保険者が代位を行使する場合と行使しない場合

貨物が全損として扱われ、保険者が保険金額または損害額を支払った場合、残存物があるときは、その残存物の権利が問題になります。

保険者が残存物代位を行使する場合、保険者は保険金支払いの範囲に応じて、残存物に関する権利を取得することがあります。この場合、残存物の保管、売却、廃棄、処分方法について、保険者、被保険者、サーベイヤー、保管業者の間で確認が必要になります。
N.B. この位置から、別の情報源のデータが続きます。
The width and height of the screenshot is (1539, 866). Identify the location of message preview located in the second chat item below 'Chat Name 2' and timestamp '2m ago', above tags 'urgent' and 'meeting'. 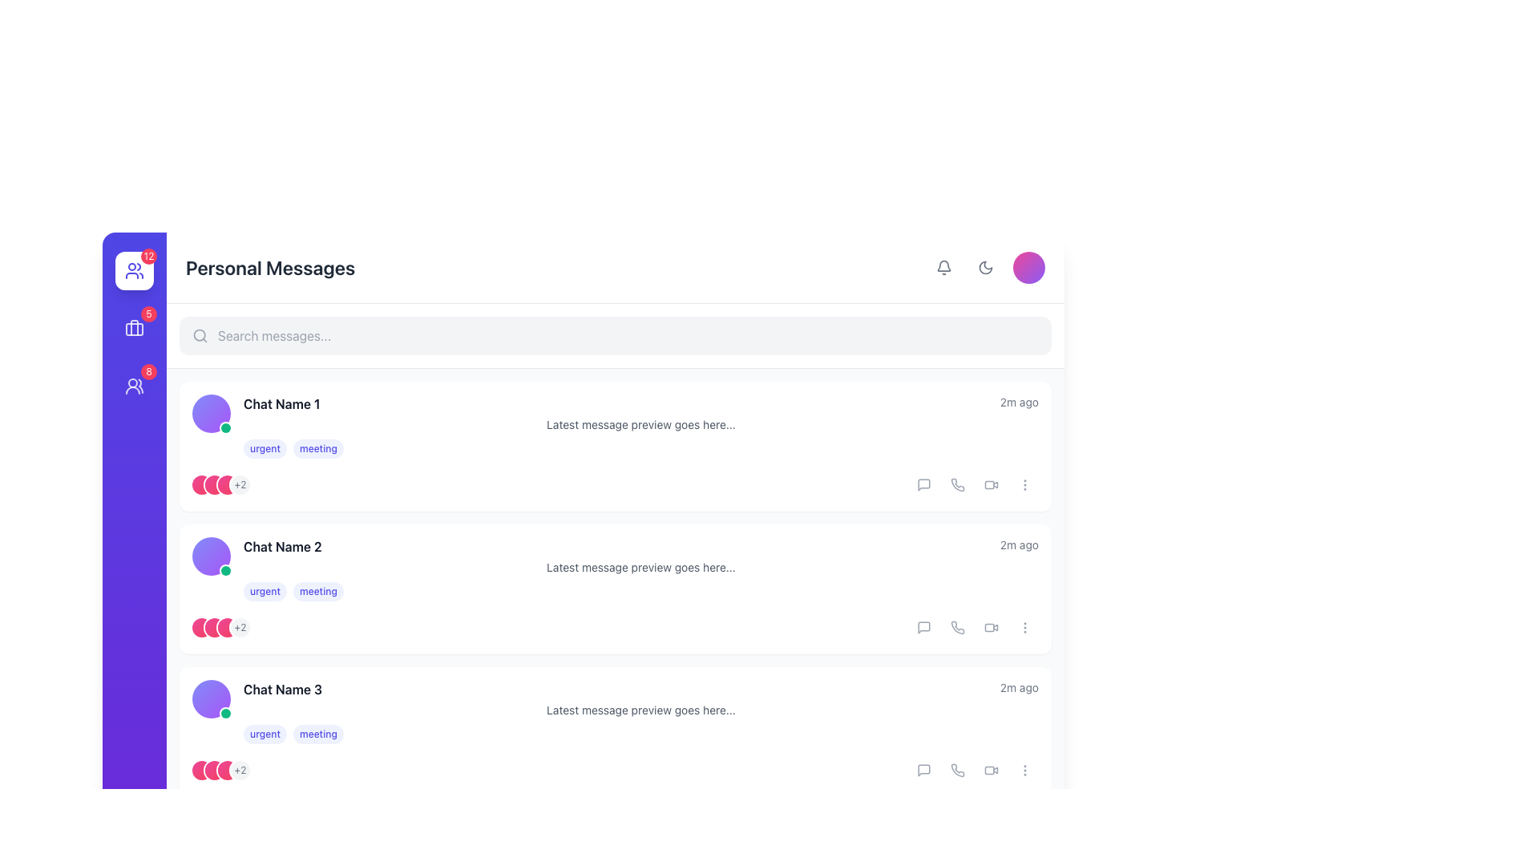
(641, 567). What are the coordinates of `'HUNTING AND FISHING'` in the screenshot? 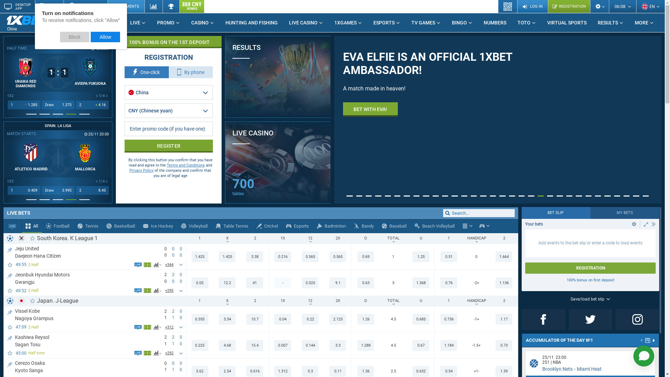 It's located at (251, 22).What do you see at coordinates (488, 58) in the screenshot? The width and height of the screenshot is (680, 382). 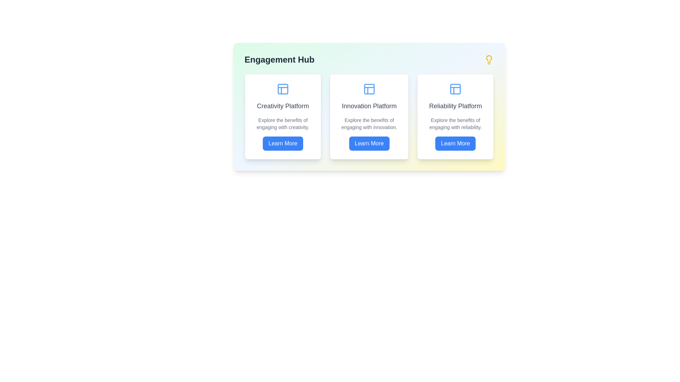 I see `the lit-up portion of the light bulb icon in the SVG component, which signifies illumination and is positioned at the top right corner of the interface above the 'Reliability Platform' card` at bounding box center [488, 58].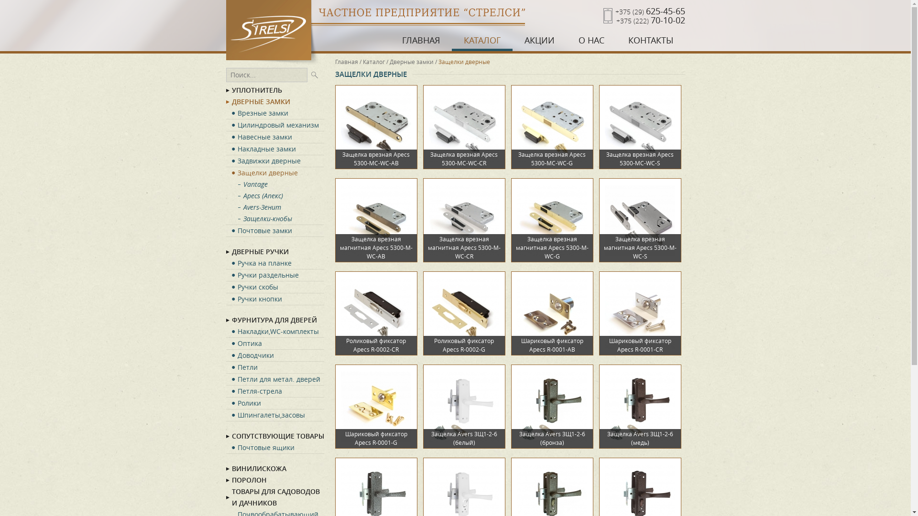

一方で、保険者が残存物の取得を希望しない場合や、残存物に実質的価値がない場合には、被保険者側で処分することがあります。ただし、保険者が残存物代位を行使しないからといって、被保険者が残存物価値を自由に二重取得できるとは限りません。

残存物に売却価値がある場合には、その価値を損害額から控除するか、売却代金の扱いを保険者と確認する必要があります。処分費用が発生する場合も、誰が負担するのか、保険金計算に含めるのかを整理しておくことが重要です。

分損の場合の残存物の扱い

分損の場合でも、残存物や残存価値は問題になります。貨物の一部が損傷しても、損傷品を修理、再販売、値引販売、スクラップ処分できる場合があるためです。

たとえば、機械部品の一部が損傷したが部品取りとして価値が残る場合、食品外装が損傷したが中身には価値が残る場合、化学品の一部ロットだけが汚染され残りは再販売できる場合などがあります。

このような場合、損害額を算定する際には、修理費用や価値低下だけでなく、残存物の売却可能性や残存価値を確認します。残存価値がある場合には、保険金支払い額から控除されることがあります。

一部付保の場合の按分

保険金額が保険価額を下回る一部付保の場合には、残存物に関する権利や回収額の配分も按分で考える必要があります。

たとえば、実際の保険価額が1,000万円である貨物について、保険金額が800万円で付保されていた場合、保険者は貨物全体の価値のうち80%に対応する保険を引き受けていたことになります。

このような場合、保険者が保険金を支払ったとしても、残存物や回収額のすべてを当然に取得するとは限りません。保険金額が保険価額に対して占める割合、実際の支払額、残存価値、契約条件に応じて整理されます。

残存物の処分・売却・廃棄

残存物がある場合には、処分方法の確認が重要です。残存物をそのまま売却できるのか、修理して再販売できるのか、スクラップ処分するのか、廃棄しなければならないのかによって、損害額の整理が変わります。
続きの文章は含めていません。